Es una tierra que no dormía, ni me dejaba dormir, acogedora de exiliados y aventureros, que oculta en sus entrañas los cuentos de las mil y una noches; y que, por ello, era igual de hermosa vista desde lo alto. Porque desde lo alto comprendías por qué en cada rincón de su laberinto de minaretes y callejuelas podías desaparecer, por qué en algunas zonas decenas de cubetas encerraban los colores del arco iris dormidos en ellas para teñir telas, pieles y sueños, mutando la putrefacción en hierbabuena; por qué en cada rincón los muros te abrían ventanas de madera trabajada de cedro hacia mezquitas, escuelas coránicas, plazuelas, pequeños patios que ocultaban té, cerámica, arrieros con borricos cargados de mercancías, decenas de zocos de babuchas, adornos, pequeños laúdes, carteras y estuches de piel, alfombras, y cuencos con sopas y una gastronomía robada al tiempo.

Es una tierra para sentir, para imaginar, para buscar esas palabras del reino de la pequeña altura.

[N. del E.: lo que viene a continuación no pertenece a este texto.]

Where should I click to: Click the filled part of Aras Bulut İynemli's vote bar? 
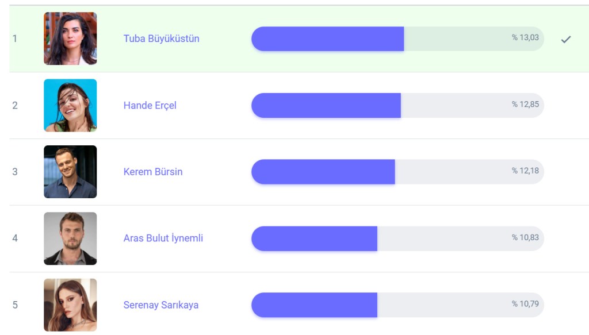(x=314, y=238)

Un mundo cercano que baña un cielo protector, que une ruinas romanas con un mundo casi medieval, suspendido en el tiempo, donde lo importante no es el dinero, ni las distancias, sino el contacto, el lenguaje del cuerpo, de las manos, de las miradas; un mundo en el que el saber se encuentra en el vivir, no en la palabra escrita.

Once soñadores se postraron. Once soñadores respiraron y observaron. Once soñadores bailaron en el tiempo, al son de tres pequeños laúdes. Cada uno buscó su sueño, y en la búsqueda estaba el sentido del baile, del viaje.

Busqué el mío, y me perdí en el reino de la pequeña altura. Sentí demasiado, y demasiado poco apresé. La verdad no cabe en un solo sueño, necesita del entrelazarse de los muchos sueños para revelarse. Y la verdad necesita de lugares reales, más allá de ese reino. Lugares donde soñadores te brinden su apoyo y su sonrisa. Lugares donde la soledad se pierda buscándote, y donde se nombren las cosas. Lugares como esta tierra, de mar y montaña. Antes de la ciencia, antes de la civilización y la conciencia.

Necesito este lugar. Y, tal vez, volveré. Un día.